Record excerpts:
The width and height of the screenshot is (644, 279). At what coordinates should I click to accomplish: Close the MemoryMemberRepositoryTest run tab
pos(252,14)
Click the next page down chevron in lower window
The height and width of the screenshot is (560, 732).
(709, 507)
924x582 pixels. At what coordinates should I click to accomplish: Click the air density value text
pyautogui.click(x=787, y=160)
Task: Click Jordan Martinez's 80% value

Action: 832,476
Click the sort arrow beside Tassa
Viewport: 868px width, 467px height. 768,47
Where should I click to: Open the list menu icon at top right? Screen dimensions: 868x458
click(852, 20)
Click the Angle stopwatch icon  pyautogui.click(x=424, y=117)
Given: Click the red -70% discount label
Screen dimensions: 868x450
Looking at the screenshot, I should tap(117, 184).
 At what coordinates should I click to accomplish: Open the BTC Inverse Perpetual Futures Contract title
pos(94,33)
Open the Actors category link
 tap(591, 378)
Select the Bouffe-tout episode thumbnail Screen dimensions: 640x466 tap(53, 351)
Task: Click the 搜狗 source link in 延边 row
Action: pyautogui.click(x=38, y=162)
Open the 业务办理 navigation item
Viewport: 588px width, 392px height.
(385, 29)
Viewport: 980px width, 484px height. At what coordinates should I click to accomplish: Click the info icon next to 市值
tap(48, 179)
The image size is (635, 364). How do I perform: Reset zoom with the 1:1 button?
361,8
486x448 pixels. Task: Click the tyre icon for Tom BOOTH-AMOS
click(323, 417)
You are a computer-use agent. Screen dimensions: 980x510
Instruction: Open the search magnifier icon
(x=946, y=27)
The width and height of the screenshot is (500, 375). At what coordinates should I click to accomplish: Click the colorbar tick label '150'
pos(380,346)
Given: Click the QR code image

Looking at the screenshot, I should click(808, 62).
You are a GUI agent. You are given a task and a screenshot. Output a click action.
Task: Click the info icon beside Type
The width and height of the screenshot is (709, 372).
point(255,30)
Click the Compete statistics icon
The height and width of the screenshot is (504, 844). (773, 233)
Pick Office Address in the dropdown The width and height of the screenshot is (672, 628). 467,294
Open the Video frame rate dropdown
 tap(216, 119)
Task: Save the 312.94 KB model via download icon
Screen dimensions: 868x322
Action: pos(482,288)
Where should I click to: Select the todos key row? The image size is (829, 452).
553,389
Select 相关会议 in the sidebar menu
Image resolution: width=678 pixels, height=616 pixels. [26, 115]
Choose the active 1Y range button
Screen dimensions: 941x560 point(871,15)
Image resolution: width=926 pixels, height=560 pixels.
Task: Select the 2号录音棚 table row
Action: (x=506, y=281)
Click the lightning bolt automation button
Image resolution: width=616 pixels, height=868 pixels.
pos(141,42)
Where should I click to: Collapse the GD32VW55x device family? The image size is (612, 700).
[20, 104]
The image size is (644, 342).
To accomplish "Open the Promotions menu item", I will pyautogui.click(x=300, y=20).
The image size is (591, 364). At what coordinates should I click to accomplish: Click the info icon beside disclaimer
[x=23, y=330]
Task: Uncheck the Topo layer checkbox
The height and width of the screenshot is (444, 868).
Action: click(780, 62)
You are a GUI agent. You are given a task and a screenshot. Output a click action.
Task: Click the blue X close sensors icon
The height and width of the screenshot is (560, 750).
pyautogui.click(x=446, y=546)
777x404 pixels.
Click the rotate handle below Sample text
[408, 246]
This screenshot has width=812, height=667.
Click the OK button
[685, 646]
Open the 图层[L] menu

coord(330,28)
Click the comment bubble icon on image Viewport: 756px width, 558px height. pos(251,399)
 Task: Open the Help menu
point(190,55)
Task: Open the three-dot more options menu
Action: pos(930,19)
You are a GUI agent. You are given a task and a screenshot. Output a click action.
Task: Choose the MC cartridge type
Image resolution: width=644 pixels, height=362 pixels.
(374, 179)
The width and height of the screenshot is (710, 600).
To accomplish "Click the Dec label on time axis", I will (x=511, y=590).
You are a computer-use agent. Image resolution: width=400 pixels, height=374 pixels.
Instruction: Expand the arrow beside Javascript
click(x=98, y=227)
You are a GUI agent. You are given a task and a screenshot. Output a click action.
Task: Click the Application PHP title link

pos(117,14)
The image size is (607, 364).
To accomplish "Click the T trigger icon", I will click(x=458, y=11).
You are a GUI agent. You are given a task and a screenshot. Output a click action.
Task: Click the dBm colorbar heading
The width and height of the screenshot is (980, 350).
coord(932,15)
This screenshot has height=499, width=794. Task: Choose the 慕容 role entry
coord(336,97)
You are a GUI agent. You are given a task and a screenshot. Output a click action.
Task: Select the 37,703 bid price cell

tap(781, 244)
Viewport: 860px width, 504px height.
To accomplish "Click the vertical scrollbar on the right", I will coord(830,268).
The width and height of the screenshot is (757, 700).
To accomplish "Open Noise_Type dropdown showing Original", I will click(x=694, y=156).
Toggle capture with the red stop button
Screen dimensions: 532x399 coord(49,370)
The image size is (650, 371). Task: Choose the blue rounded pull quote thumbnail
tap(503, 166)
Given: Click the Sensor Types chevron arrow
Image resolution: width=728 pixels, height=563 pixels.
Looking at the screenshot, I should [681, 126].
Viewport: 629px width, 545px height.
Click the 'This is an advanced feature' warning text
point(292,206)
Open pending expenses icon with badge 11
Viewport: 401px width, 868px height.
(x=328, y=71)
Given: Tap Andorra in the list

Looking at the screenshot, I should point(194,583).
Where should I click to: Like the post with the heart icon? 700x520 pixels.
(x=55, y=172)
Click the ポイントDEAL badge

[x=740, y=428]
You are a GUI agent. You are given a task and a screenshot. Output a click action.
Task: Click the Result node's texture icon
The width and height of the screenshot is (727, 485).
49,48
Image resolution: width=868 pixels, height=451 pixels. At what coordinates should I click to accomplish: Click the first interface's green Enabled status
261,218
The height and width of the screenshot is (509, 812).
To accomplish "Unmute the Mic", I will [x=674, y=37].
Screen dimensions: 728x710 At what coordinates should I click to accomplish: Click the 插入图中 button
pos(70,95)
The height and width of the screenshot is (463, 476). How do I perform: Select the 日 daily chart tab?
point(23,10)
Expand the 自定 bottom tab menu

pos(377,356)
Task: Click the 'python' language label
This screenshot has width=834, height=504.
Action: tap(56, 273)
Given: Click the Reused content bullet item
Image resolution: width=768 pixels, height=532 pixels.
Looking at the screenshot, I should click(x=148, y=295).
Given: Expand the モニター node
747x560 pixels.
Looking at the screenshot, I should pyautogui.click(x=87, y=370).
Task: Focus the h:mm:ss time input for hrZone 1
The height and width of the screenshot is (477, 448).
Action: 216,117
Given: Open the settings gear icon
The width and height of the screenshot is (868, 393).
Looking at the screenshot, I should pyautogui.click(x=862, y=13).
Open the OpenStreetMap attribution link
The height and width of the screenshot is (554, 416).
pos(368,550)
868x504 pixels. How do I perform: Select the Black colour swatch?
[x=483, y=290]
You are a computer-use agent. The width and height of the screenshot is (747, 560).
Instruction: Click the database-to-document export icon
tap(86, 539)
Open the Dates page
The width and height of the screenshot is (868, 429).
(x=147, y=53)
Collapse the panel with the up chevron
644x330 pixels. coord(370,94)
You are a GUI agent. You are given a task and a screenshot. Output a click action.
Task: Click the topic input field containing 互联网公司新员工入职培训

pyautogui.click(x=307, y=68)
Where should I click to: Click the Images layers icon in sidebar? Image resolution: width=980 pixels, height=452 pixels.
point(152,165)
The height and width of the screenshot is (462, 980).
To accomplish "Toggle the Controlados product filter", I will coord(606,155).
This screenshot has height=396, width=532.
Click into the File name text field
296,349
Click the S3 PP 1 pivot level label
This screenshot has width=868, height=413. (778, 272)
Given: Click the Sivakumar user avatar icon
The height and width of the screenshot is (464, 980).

What you need to do: Every line of the data should be output exactly as it was given.

Written solution:
The width and height of the screenshot is (644, 279). At what coordinates should I click to accomplish: Close the MemoryMemberRepositoryTest run tab
pos(252,14)
Click the next page down chevron in lower window
The height and width of the screenshot is (560, 732).
(709, 507)
924x582 pixels. At what coordinates should I click to accomplish: Click the air density value text
pyautogui.click(x=787, y=160)
Task: Click Jordan Martinez's 80% value

Action: 832,476
Click the sort arrow beside Tassa
Viewport: 868px width, 467px height. 768,47
Where should I click to: Open the list menu icon at top right? Screen dimensions: 868x458
click(852, 20)
Click the Angle stopwatch icon  pyautogui.click(x=424, y=117)
Given: Click the red -70% discount label
Screen dimensions: 868x450
Looking at the screenshot, I should tap(117, 184).
 At what coordinates should I click to accomplish: Open the BTC Inverse Perpetual Futures Contract title
pos(94,33)
Open the Actors category link
 tap(591, 378)
Select the Bouffe-tout episode thumbnail Screen dimensions: 640x466 tap(53, 351)
Task: Click the 搜狗 source link in 延边 row
Action: pyautogui.click(x=38, y=162)
Open the 业务办理 navigation item
Viewport: 588px width, 392px height.
(385, 29)
Viewport: 980px width, 484px height. At what coordinates should I click to accomplish: Click the info icon next to 市值
tap(48, 179)
The image size is (635, 364). How do I perform: Reset zoom with the 1:1 button?
361,8
486x448 pixels. Task: Click the tyre icon for Tom BOOTH-AMOS
click(323, 417)
You are a computer-use agent. Screen dimensions: 980x510
Instruction: Open the search magnifier icon
(x=946, y=27)
The width and height of the screenshot is (500, 375). At what coordinates should I click to accomplish: Click the colorbar tick label '150'
pos(380,346)
Given: Click the QR code image

Looking at the screenshot, I should click(808, 62).
You are a GUI agent. You are given a task and a screenshot. Output a click action.
Task: Click the info icon beside Type
The width and height of the screenshot is (709, 372).
point(255,30)
Click the Compete statistics icon
The height and width of the screenshot is (504, 844). (773, 233)
Pick Office Address in the dropdown The width and height of the screenshot is (672, 628). 467,294
Open the Video frame rate dropdown
 tap(216, 119)
Task: Save the 312.94 KB model via download icon
Screen dimensions: 868x322
Action: pos(482,288)
Where should I click to: Select the todos key row? The image size is (829, 452).
553,389
Select 相关会议 in the sidebar menu
Image resolution: width=678 pixels, height=616 pixels. [26, 115]
Choose the active 1Y range button
Screen dimensions: 941x560 point(871,15)
Image resolution: width=926 pixels, height=560 pixels.
Task: Select the 2号录音棚 table row
Action: (x=506, y=281)
Click the lightning bolt automation button
Image resolution: width=616 pixels, height=868 pixels.
pos(141,42)
Where should I click to: Collapse the GD32VW55x device family? The image size is (612, 700).
[20, 104]
The image size is (644, 342).
To accomplish "Open the Promotions menu item", I will pyautogui.click(x=300, y=20).
The image size is (591, 364). At what coordinates should I click to accomplish: Click the info icon beside disclaimer
[x=23, y=330]
Task: Uncheck the Topo layer checkbox
The height and width of the screenshot is (444, 868).
Action: click(780, 62)
You are a GUI agent. You are given a task and a screenshot. Output a click action.
Task: Click the blue X close sensors icon
The height and width of the screenshot is (560, 750).
pyautogui.click(x=446, y=546)
777x404 pixels.
Click the rotate handle below Sample text
[408, 246]
This screenshot has width=812, height=667.
Click the OK button
[685, 646]
Open the 图层[L] menu

coord(330,28)
Click the comment bubble icon on image Viewport: 756px width, 558px height. pos(251,399)
 Task: Open the Help menu
point(190,55)
Task: Open the three-dot more options menu
Action: pos(930,19)
You are a GUI agent. You are given a task and a screenshot. Output a click action.
Task: Choose the MC cartridge type
Image resolution: width=644 pixels, height=362 pixels.
(374, 179)
The width and height of the screenshot is (710, 600).
To accomplish "Click the Dec label on time axis", I will (x=511, y=590).
You are a computer-use agent. Image resolution: width=400 pixels, height=374 pixels.
Instruction: Expand the arrow beside Javascript
click(x=98, y=227)
You are a GUI agent. You are given a task and a screenshot. Output a click action.
Task: Click the Application PHP title link

pos(117,14)
The image size is (607, 364).
To accomplish "Click the T trigger icon", I will click(x=458, y=11).
You are a GUI agent. You are given a task and a screenshot. Output a click action.
Task: Click the dBm colorbar heading
The width and height of the screenshot is (980, 350).
coord(932,15)
This screenshot has height=499, width=794. Task: Choose the 慕容 role entry
coord(336,97)
You are a GUI agent. You are given a task and a screenshot. Output a click action.
Task: Select the 37,703 bid price cell

tap(781, 244)
Viewport: 860px width, 504px height.
To accomplish "Click the vertical scrollbar on the right", I will coord(830,268).
The width and height of the screenshot is (757, 700).
To accomplish "Open Noise_Type dropdown showing Original", I will click(x=694, y=156).
Toggle capture with the red stop button
Screen dimensions: 532x399 coord(49,370)
The image size is (650, 371). Task: Choose the blue rounded pull quote thumbnail
tap(503, 166)
Given: Click the Sensor Types chevron arrow
Image resolution: width=728 pixels, height=563 pixels.
Looking at the screenshot, I should [681, 126].
Viewport: 629px width, 545px height.
Click the 'This is an advanced feature' warning text
point(292,206)
Open pending expenses icon with badge 11
Viewport: 401px width, 868px height.
(x=328, y=71)
Given: Tap Andorra in the list

Looking at the screenshot, I should point(194,583).
Where should I click to: Like the post with the heart icon? 700x520 pixels.
(x=55, y=172)
Click the ポイントDEAL badge

[x=740, y=428]
You are a GUI agent. You are given a task and a screenshot. Output a click action.
Task: Click the Result node's texture icon
The width and height of the screenshot is (727, 485).
49,48
Image resolution: width=868 pixels, height=451 pixels. At what coordinates should I click to accomplish: Click the first interface's green Enabled status
261,218
The height and width of the screenshot is (509, 812).
To accomplish "Unmute the Mic", I will [x=674, y=37].
Screen dimensions: 728x710 At what coordinates should I click to accomplish: Click the 插入图中 button
pos(70,95)
The height and width of the screenshot is (463, 476). How do I perform: Select the 日 daily chart tab?
point(23,10)
Expand the 自定 bottom tab menu

pos(377,356)
Task: Click the 'python' language label
This screenshot has width=834, height=504.
Action: tap(56, 273)
Given: Click the Reused content bullet item
Image resolution: width=768 pixels, height=532 pixels.
Looking at the screenshot, I should click(x=148, y=295).
Given: Expand the モニター node
747x560 pixels.
Looking at the screenshot, I should pyautogui.click(x=87, y=370).
Task: Focus the h:mm:ss time input for hrZone 1
The height and width of the screenshot is (477, 448).
Action: 216,117
Given: Open the settings gear icon
The width and height of the screenshot is (868, 393).
Looking at the screenshot, I should pyautogui.click(x=862, y=13).
Open the OpenStreetMap attribution link
The height and width of the screenshot is (554, 416).
pos(368,550)
868x504 pixels. How do I perform: Select the Black colour swatch?
[x=483, y=290]
You are a computer-use agent. The width and height of the screenshot is (747, 560).
Instruction: Click the database-to-document export icon
tap(86, 539)
Open the Dates page
The width and height of the screenshot is (868, 429).
(x=147, y=53)
Collapse the panel with the up chevron
644x330 pixels. coord(370,94)
You are a GUI agent. You are given a task and a screenshot. Output a click action.
Task: Click the topic input field containing 互联网公司新员工入职培训

pyautogui.click(x=307, y=68)
Where should I click to: Click the Images layers icon in sidebar? Image resolution: width=980 pixels, height=452 pixels.
point(152,165)
The height and width of the screenshot is (462, 980).
To accomplish "Toggle the Controlados product filter", I will coord(606,155).
This screenshot has height=396, width=532.
Click into the File name text field
296,349
Click the S3 PP 1 pivot level label
This screenshot has width=868, height=413. (778, 272)
Given: Click the Sivakumar user avatar icon
The height and width of the screenshot is (464, 980).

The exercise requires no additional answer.